Entries for locating text and elements:
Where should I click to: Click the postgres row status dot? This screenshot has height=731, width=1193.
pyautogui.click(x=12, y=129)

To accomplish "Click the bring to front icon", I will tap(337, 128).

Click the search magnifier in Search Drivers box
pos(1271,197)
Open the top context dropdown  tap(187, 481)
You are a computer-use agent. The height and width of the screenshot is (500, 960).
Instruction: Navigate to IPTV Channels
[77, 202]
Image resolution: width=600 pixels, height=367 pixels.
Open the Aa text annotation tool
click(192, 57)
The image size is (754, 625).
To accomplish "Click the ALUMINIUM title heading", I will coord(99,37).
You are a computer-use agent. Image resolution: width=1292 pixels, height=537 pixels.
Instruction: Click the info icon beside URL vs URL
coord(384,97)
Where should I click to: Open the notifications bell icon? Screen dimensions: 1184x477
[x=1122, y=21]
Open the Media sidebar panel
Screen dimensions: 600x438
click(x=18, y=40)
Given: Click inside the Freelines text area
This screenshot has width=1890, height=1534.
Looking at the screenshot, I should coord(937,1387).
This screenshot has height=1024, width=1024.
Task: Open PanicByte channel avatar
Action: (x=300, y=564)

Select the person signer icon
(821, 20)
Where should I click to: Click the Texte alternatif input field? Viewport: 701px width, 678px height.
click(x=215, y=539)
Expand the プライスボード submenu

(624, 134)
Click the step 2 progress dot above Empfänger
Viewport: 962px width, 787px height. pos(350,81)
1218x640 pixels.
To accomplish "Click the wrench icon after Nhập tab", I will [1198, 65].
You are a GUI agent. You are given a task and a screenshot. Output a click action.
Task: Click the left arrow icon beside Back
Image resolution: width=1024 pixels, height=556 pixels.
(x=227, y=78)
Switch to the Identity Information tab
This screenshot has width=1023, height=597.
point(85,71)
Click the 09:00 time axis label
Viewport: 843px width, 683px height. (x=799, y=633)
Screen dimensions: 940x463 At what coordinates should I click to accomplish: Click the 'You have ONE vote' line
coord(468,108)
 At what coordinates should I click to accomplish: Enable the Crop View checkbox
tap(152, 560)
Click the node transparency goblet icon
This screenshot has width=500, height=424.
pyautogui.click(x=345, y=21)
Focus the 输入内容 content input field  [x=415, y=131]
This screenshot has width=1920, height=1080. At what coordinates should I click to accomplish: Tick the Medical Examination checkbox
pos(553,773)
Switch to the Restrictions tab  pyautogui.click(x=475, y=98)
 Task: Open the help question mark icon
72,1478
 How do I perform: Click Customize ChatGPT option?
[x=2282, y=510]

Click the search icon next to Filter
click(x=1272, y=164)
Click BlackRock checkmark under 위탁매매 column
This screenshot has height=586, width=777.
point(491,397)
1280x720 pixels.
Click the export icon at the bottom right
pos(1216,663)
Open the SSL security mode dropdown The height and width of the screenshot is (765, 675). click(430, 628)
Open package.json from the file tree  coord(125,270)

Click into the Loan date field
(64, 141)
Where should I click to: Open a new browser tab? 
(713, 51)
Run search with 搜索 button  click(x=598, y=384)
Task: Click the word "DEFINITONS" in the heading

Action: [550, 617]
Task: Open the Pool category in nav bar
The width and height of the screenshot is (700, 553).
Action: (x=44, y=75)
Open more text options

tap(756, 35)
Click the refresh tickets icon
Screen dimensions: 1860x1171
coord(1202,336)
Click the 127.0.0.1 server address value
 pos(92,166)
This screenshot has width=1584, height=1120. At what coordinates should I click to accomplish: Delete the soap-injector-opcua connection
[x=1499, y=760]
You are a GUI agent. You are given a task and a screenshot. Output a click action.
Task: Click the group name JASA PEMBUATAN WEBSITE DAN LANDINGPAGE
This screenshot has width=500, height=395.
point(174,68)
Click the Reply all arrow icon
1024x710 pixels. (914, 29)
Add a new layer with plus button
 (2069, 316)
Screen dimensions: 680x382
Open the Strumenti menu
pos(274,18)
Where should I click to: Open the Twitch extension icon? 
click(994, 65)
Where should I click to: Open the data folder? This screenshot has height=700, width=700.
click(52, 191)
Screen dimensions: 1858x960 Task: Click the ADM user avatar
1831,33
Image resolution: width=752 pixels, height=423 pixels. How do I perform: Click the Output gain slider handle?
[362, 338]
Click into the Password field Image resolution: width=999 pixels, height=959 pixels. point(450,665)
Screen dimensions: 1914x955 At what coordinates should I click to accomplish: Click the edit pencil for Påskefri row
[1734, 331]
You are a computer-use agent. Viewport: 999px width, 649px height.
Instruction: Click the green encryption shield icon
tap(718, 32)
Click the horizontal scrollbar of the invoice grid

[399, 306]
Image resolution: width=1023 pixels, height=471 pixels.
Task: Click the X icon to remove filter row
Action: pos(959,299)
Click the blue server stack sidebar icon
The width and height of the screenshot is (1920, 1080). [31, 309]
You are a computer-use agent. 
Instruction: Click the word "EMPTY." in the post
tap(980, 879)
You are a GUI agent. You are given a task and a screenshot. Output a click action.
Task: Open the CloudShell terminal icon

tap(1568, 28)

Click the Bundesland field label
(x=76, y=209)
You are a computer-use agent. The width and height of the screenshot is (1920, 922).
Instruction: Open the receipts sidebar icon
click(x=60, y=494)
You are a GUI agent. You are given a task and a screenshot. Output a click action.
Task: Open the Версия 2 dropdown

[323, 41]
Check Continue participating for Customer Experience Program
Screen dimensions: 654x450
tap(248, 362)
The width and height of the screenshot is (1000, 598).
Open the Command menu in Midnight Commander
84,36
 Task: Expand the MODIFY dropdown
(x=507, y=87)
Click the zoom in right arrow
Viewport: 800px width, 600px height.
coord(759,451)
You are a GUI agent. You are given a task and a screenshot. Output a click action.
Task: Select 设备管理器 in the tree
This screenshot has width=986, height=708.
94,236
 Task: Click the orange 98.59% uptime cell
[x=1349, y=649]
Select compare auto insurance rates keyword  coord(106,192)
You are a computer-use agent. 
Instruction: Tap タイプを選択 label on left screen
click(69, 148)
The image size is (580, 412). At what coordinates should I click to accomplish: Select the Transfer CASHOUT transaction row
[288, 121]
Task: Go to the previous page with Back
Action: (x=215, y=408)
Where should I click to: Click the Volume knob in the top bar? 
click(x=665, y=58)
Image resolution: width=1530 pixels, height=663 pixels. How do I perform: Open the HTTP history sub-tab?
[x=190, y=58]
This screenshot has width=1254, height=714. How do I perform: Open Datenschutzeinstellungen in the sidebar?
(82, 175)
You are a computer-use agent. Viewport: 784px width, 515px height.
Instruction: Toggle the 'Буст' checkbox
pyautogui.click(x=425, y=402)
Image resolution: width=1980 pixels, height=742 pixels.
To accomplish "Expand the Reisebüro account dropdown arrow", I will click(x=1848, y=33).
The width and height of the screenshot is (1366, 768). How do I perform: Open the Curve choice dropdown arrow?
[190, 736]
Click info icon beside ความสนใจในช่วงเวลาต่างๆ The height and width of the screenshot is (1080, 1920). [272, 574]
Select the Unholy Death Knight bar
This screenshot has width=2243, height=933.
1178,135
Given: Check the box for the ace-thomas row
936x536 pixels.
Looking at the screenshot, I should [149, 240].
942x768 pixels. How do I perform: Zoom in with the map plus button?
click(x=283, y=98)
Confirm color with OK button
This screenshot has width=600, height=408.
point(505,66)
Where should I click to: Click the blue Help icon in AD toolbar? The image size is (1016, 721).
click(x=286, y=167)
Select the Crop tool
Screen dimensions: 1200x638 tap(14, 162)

■ WHAT IS EXPECTED
Begin at the start of the material and stop after the line that contains "Open the top". Reproduce those lines with "magnifier" replaced by "lens", leaving everything else unchanged.

■ COMPLETED TASK
Where should I click to: Click the postgres row status dot? This screenshot has height=731, width=1193.
pyautogui.click(x=12, y=129)

To accomplish "Click the bring to front icon", I will tap(337, 128).

Click the search lens in Search Drivers box
pos(1271,197)
Open the top context dropdown  tap(187, 481)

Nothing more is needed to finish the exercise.